Bitcoin is at 50% of its market peak.  But Ether is at 10% of its market peak if I am reading the charts correctly.

And would a technical breakthrough in one of them make it more popular than the others and therefore wipe out the others?

I presume that Bitcoin Cash and Bitcoin SV are more closely related to Bitcoin than the other cryptos so they would not act as a diversficiation?

Brendan


----------



## Brendan Burgess (16 Jun 2020)

CMC has developed its own indices



CMC Markets’ Major Crypto Index will include bitcoin, ripple, bitcoin cash, ethereum and litecoin.






The Emerging Crypto Index is based on dash, EOS, monero, NEO, stellar lumens, cardano and TRON.

*Emerging Crypto Index weightings*

ComponentNo. of units1Weighting2 (%)EOS1,040,00034.74Stellar Lumens21,900,00012.95Cardano29,700,00013.06TRON76,200,00012.74Monero19,10011.30Dash9,7609.28NEO74,4006.93



A third index, the All Crypto Index, combines all of the above constituents and uses a bespoke weighting methodology to avoid dominance by any one coin.

*All Crypto Index weightings*


ComponentNo. of units1Weighting2 (%)Bitcoin20112.00Ethereum9,13212.00Ripple7,640,73712.00Bitcoin Cash5,55212.00Litecoin31,53112.00EOS261,7185.71Stellar Lumens14,361,6475.71Cardano19,307,2575.71TRON50,805,9945.71Monero14,3565.71Dash8,9295.71NEO91,1765.71


----------



## DublinHead54 (16 Jun 2020)

Longford said:


> Hi Brendan,
> My portfolio is as follows,
> Ontology: purchase price .38 peak price €9.32
> Gas: purchase price 1.23 peak price 79.48
> ...



QTUM current price, 1.70....ouch that must have hurt watching the price fall. 

@Brendan Burgess I don't believe it to make sense to short other Cryptos in your situation. I say this because you believe the market to be irrational (I am not disagreeing), but why would you want to increase your exposure to more digital assets in an irrational market? As you noted you could short bitcoin at 10k and the price could rise to 20k. You could also short the other currencies at their current levels and they could increase, you are just betting on 10 movements instead of one. I think it is simpler to keep your 1% shorting BTC rather than dividing it.


----------



## Brendan Burgess (16 Jun 2020)

Hi Dublin Bay

I have clarified my initial post. 

Let's say I want to short €1,000 worth of Bitcoin.
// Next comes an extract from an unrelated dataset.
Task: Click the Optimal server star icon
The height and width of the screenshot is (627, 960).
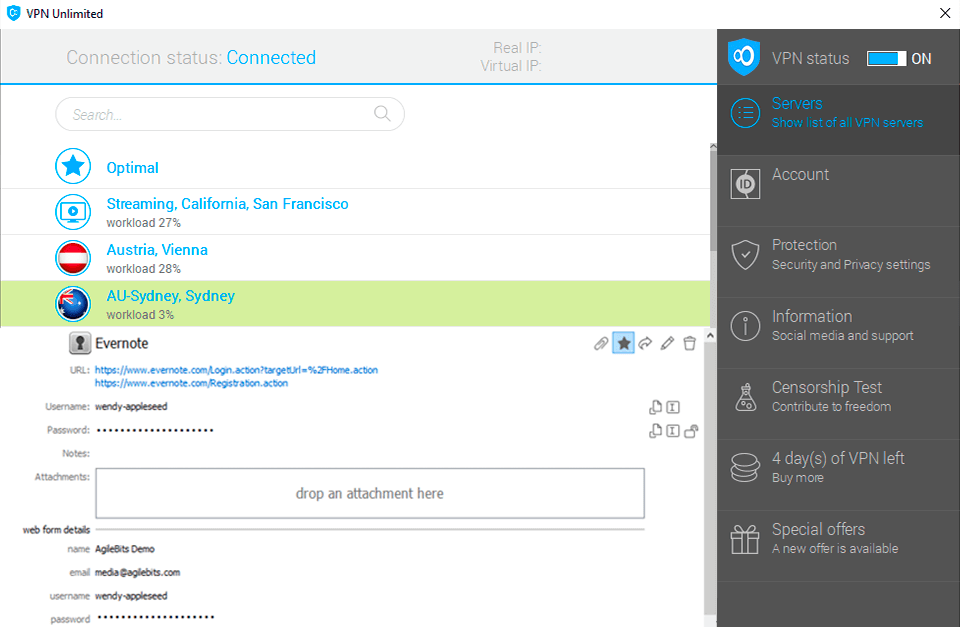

I am trying to figure out if it makes more sense to short €100 worth of 10 coins.

Or short  the index.

So I am not increasing my exposure, I would keep my total exposure the same.  Or if I thought that the diversification was effective,I might increase it to 2% of my portfolio.

I think that they will all go to zero.  But if Bitcoin ever works as a medium of exchange and becomes useful, I presume that the others will decline in value.
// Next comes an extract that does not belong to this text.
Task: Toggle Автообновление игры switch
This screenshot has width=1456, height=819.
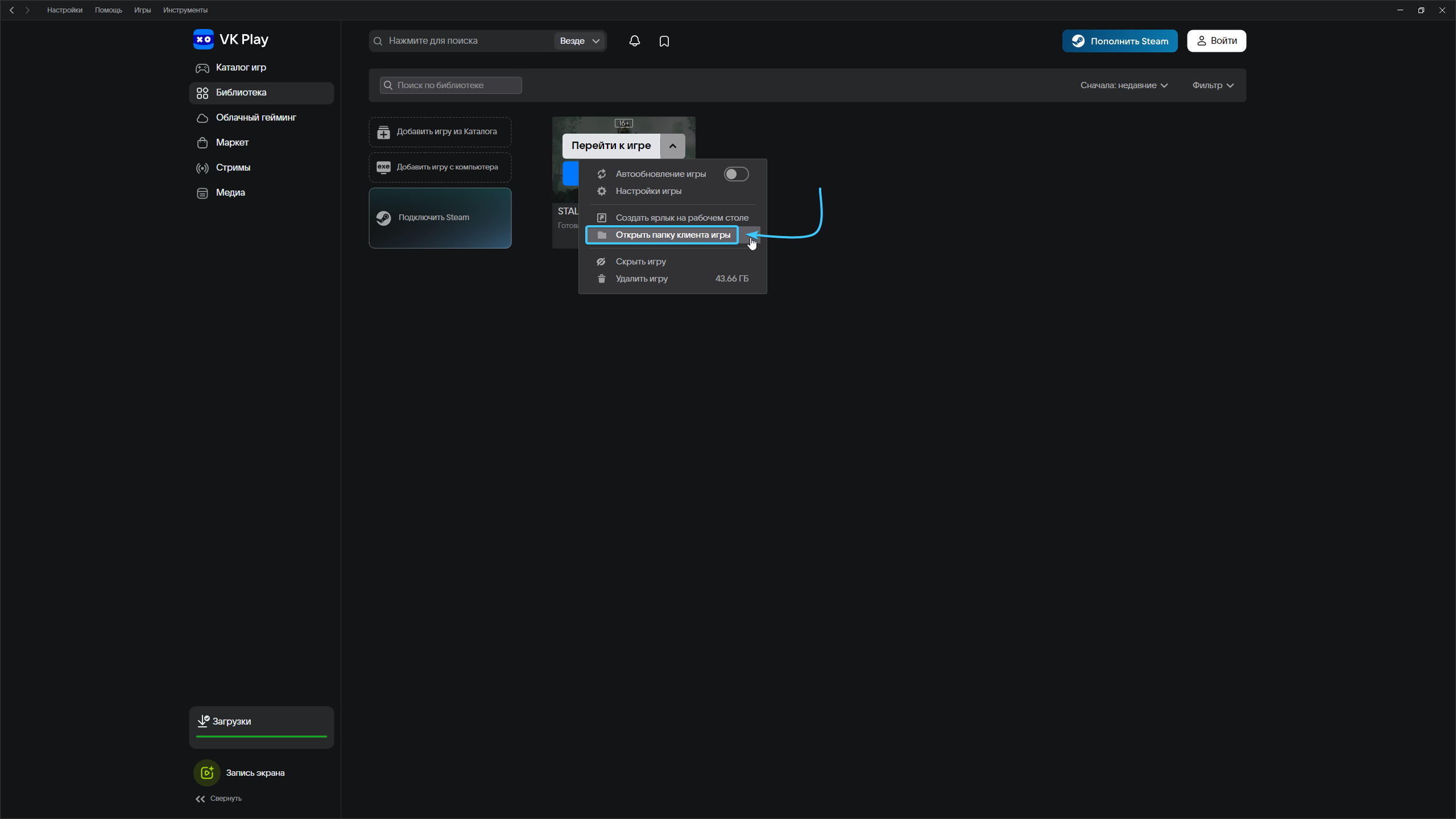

Likewise, if one of the others has a super technical development which surpasses Bitcoin, maybe it will rise and all the others will fall?

Brendan


----------



## Boyd (16 Jun 2020)

What about if you transformed the question to remove the confusion of crypto? If you wanted to short Delta Airlines due to Corona virus, would you just short Delta or would you short an airline index (I've no idea if such a thing exists). If you would only short Delta, you could ask yourself do you think there's an inherent linking or domino effect in cryptos that doesn't exist in regular stocks? If so, why do you think this?


----------



## Brendan Burgess (16 Jun 2020)

Hi Boyd

That is the basis of my question. Are the cryptos linked? 
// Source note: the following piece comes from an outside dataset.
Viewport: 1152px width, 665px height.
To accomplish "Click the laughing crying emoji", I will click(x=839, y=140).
I expect that they will all go down together, but at different times.  

Airlines have all been hit by Covid.   I wouldn't see much point in shorting a basket of them.

But it might make sense to short a diversified basket of stocks.

Brendan


----------



## Boyd (16 Jun 2020)

Yeah so applying the same logic it would likely make sense to short the All Crypto index you mentioned above, otherwise you're back to predicting individual securities to fall at certain times which is no easier in crypto than it is in common stocks. In fact it's likely to be much harder, since there is no inherent mechanism to value them. To me shorting Delta airlines can be explained, so shorting the index of same also makes sense. Shorting Bitcoin vs Ether seems like a random guess, so again I'd short the index and hope some (or all) of them fall enough to drag down the index.


----------



## Brendan Burgess (17 Jun 2020)

Thinking through the airlines comparison a bit.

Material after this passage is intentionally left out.